The Battle Against the Brain-Eating Amoeba
How can nanoparticles be used to prevent deaths caused by unicellular organisms?
Unicellular organisms like Naegleria fowleri are generally harmless. However, the organism is known by another – far more ominous name – “brain eating amoeba.” Although N. fowleri typically eat bacteria, but if introduced into humans via nostrils (usually via contaminated water during swimming, ablution, bathing, nasal irrigation etc.) they can use brains as a food source. Though such incidences are fortunately rare, morbidity and mortality rates associated with diseases caused by amoeba are rising, particularly in developing countries, where people rely on water storage systems that can fall foul to contamination. Now, researchers at the American University of Sharjah, United Arab Emirates, have designed novel compounds which, when combined with silver nanoparticles, show promise in killing the amoeba.
N. fowleri is attracted to the chemicals that neurons produce when communicating with one another, and will travel through the nose and olfactory nerve before reaching the brain, where it can cause infections like primary amoebic meningoencephalitis (which causes inflammation and destruction of the brain and its linings) and granulomatous amoebic encephalitis (a rare but usually fatal CNS disease).
“Currently available antimicrobials can cause severe systemic side effects, such as nephrotoxicity, as they are administered intravenously. And that’s one of the reasons why the mortality rate for these diseases is more than 95 percent,” explains Ruqaiyyah Siddiqui at the American University of Sharjah.
Siddiqui and her colleagues tested a variety of quinazolinones and their derivatives in vitro as their antiamoebic effects had not previously been tested. They found that these compounds elicited amoebicidal effects against N. fowleri and Balamuthia mandrillaris, another type of protist pathogen that causes brain infection. The novel compounds alone as well as in combination with silver nanoparticles showed potent effects. They also tested the cytopathogenicity and cytotoxicity of the compounds against amoeba-mediated damage of the human keratinocytes, which resulted in the reduced viability of both pathogens. “We have reported in several studies that the conjugation of silver nanoparticles with novel and existing drugs significantly enhances their effects. Through our experimentation, we have synthesized 34 new quinazolinone derivatives that are effective in killing the amoebae,” Siddiqui and Khan added.
Ruqaiyyah Siddiqui and Naveed Ahmed Khan, another researcher from the American University of Sharjah, now plan to commence further animal and human studies to develop a better understanding of the precise molecular pathways the parasites use to cause disease, with a view to seeking new and effective drug targets.
- R Siddiqui, “Aryl quinazolinone derivatives as novel therapeutic agents against brain-eating amoebae”, ACS Chem. Neurosci, (2020).

Extracted material:

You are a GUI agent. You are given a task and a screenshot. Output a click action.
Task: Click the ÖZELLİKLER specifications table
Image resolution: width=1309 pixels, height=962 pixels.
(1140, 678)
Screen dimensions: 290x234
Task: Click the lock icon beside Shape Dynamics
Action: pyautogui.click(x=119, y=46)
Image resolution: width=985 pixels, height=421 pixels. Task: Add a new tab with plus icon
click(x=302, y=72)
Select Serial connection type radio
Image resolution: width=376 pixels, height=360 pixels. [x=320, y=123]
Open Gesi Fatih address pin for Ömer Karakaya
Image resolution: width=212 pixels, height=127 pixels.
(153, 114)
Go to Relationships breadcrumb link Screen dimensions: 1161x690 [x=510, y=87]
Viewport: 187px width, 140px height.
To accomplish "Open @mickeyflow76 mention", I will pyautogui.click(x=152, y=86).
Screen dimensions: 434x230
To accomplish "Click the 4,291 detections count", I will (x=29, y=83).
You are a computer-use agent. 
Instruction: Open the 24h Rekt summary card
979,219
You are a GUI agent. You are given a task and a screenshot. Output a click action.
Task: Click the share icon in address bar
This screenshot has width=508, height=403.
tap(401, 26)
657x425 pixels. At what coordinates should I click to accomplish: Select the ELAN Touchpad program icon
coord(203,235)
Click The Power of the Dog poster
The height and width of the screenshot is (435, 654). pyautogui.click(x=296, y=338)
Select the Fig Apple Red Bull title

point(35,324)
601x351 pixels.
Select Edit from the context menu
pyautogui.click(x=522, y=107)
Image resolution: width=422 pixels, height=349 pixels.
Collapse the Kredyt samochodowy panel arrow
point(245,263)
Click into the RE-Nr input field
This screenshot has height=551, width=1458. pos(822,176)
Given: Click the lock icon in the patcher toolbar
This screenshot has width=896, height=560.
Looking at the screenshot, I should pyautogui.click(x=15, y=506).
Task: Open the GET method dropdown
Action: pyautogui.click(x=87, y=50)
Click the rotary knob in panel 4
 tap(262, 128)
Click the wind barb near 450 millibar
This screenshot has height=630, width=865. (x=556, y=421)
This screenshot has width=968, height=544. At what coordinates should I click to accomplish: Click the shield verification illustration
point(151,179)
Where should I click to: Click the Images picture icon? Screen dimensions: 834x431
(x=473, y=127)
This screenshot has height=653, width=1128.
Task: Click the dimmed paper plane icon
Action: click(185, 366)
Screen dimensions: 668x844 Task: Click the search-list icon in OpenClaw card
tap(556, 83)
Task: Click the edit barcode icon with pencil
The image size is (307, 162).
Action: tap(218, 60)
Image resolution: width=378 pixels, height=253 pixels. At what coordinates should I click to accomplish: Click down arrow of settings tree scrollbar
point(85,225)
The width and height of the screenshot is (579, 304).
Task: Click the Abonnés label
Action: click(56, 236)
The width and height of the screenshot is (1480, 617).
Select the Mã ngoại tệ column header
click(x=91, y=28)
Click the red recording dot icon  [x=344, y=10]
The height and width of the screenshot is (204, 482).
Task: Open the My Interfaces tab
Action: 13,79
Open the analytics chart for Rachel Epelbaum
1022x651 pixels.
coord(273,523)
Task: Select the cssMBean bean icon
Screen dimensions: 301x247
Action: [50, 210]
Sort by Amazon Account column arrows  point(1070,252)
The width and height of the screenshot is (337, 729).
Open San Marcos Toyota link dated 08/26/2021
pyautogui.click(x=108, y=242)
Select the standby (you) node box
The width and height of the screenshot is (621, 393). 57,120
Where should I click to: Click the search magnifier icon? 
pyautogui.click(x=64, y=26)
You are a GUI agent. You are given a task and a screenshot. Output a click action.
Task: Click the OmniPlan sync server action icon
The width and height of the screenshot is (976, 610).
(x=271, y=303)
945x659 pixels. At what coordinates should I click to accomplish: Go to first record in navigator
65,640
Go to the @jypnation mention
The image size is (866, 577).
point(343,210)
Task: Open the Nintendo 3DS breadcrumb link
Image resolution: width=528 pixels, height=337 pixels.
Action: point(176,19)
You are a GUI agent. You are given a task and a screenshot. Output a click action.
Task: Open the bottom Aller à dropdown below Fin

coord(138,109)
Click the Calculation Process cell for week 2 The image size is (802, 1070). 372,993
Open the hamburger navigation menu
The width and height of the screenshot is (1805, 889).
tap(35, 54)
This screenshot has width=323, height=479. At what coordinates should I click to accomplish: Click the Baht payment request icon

Required action A:
According to the brain-eating amoeba article, how many new quinazolinone derivatives did the researchers synthesize?
Required action B:
Translate this sentence from the brain-eating amoeba article into Spanish: "The novel compounds alone as well as in combination with silver nanoparticles showed potent effects."
Answer from the brain-eating amoeba article alone.

Answer area A:
34

Answer area B:
Los nuevos compuestos, tanto solos como en combinación con nanopartículas de plata, mostraron efectos potentes.